Raw data
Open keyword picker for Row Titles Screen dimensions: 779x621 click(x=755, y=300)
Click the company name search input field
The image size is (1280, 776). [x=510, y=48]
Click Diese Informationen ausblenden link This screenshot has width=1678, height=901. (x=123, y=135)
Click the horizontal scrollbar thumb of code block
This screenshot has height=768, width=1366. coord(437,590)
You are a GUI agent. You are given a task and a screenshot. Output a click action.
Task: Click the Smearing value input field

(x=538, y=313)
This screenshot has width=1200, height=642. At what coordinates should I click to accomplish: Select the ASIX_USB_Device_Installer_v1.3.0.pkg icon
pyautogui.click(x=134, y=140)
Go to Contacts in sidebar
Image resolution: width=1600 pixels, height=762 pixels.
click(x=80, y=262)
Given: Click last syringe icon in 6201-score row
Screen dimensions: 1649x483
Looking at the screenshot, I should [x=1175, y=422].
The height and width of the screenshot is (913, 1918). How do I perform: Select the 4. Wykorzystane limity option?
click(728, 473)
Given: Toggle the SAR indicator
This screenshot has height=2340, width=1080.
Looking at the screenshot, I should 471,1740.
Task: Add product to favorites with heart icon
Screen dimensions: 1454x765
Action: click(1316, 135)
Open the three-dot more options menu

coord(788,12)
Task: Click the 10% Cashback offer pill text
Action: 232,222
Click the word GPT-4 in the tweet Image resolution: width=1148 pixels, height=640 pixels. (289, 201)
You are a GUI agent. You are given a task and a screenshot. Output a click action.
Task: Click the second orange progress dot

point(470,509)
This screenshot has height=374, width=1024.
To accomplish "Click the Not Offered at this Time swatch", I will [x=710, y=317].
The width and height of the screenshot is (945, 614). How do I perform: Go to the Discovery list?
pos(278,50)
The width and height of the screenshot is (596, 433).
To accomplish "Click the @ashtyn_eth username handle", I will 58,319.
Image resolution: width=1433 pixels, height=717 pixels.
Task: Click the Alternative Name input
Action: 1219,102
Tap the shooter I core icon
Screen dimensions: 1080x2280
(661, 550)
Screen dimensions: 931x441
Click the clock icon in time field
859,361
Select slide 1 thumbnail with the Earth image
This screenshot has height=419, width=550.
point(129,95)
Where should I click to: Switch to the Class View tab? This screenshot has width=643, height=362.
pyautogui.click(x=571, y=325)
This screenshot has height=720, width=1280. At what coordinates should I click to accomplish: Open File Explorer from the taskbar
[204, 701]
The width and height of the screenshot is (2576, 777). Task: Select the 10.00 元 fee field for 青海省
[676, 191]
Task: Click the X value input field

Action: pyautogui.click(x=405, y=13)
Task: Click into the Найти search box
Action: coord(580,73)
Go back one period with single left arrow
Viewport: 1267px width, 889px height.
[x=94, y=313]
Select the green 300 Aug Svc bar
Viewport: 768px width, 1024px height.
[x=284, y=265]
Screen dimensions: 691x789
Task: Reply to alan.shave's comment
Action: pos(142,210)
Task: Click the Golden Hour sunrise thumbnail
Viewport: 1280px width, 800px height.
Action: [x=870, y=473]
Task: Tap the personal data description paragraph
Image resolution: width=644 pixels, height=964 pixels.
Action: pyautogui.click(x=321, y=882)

Directions for this task
What this exercise asks for is the data above, retyped exactly.

Solution
Open keyword picker for Row Titles Screen dimensions: 779x621 click(x=755, y=300)
Click the company name search input field
The image size is (1280, 776). [x=510, y=48]
Click Diese Informationen ausblenden link This screenshot has width=1678, height=901. (x=123, y=135)
Click the horizontal scrollbar thumb of code block
This screenshot has height=768, width=1366. coord(437,590)
You are a GUI agent. You are given a task and a screenshot. Output a click action.
Task: Click the Smearing value input field

(x=538, y=313)
This screenshot has width=1200, height=642. At what coordinates should I click to accomplish: Select the ASIX_USB_Device_Installer_v1.3.0.pkg icon
pyautogui.click(x=134, y=140)
Go to Contacts in sidebar
Image resolution: width=1600 pixels, height=762 pixels.
click(x=80, y=262)
Given: Click last syringe icon in 6201-score row
Screen dimensions: 1649x483
Looking at the screenshot, I should [x=1175, y=422].
The height and width of the screenshot is (913, 1918). How do I perform: Select the 4. Wykorzystane limity option?
click(728, 473)
Given: Toggle the SAR indicator
This screenshot has height=2340, width=1080.
Looking at the screenshot, I should 471,1740.
Task: Add product to favorites with heart icon
Screen dimensions: 1454x765
Action: click(1316, 135)
Open the three-dot more options menu

coord(788,12)
Task: Click the 10% Cashback offer pill text
Action: 232,222
Click the word GPT-4 in the tweet Image resolution: width=1148 pixels, height=640 pixels. (289, 201)
You are a GUI agent. You are given a task and a screenshot. Output a click action.
Task: Click the second orange progress dot

point(470,509)
This screenshot has height=374, width=1024.
To accomplish "Click the Not Offered at this Time swatch", I will [x=710, y=317].
The width and height of the screenshot is (945, 614). How do I perform: Go to the Discovery list?
pos(278,50)
The width and height of the screenshot is (596, 433).
To accomplish "Click the @ashtyn_eth username handle", I will 58,319.
Image resolution: width=1433 pixels, height=717 pixels.
Task: Click the Alternative Name input
Action: 1219,102
Tap the shooter I core icon
Screen dimensions: 1080x2280
(661, 550)
Screen dimensions: 931x441
Click the clock icon in time field
859,361
Select slide 1 thumbnail with the Earth image
This screenshot has height=419, width=550.
point(129,95)
Where should I click to: Switch to the Class View tab? This screenshot has width=643, height=362.
pyautogui.click(x=571, y=325)
This screenshot has height=720, width=1280. At what coordinates should I click to accomplish: Open File Explorer from the taskbar
[204, 701]
The width and height of the screenshot is (2576, 777). Task: Select the 10.00 元 fee field for 青海省
[676, 191]
Task: Click the X value input field

Action: pyautogui.click(x=405, y=13)
Task: Click into the Найти search box
Action: coord(580,73)
Go back one period with single left arrow
Viewport: 1267px width, 889px height.
[x=94, y=313]
Select the green 300 Aug Svc bar
Viewport: 768px width, 1024px height.
[x=284, y=265]
Screen dimensions: 691x789
Task: Reply to alan.shave's comment
Action: pos(142,210)
Task: Click the Golden Hour sunrise thumbnail
Viewport: 1280px width, 800px height.
Action: [x=870, y=473]
Task: Tap the personal data description paragraph
Image resolution: width=644 pixels, height=964 pixels.
Action: pyautogui.click(x=321, y=882)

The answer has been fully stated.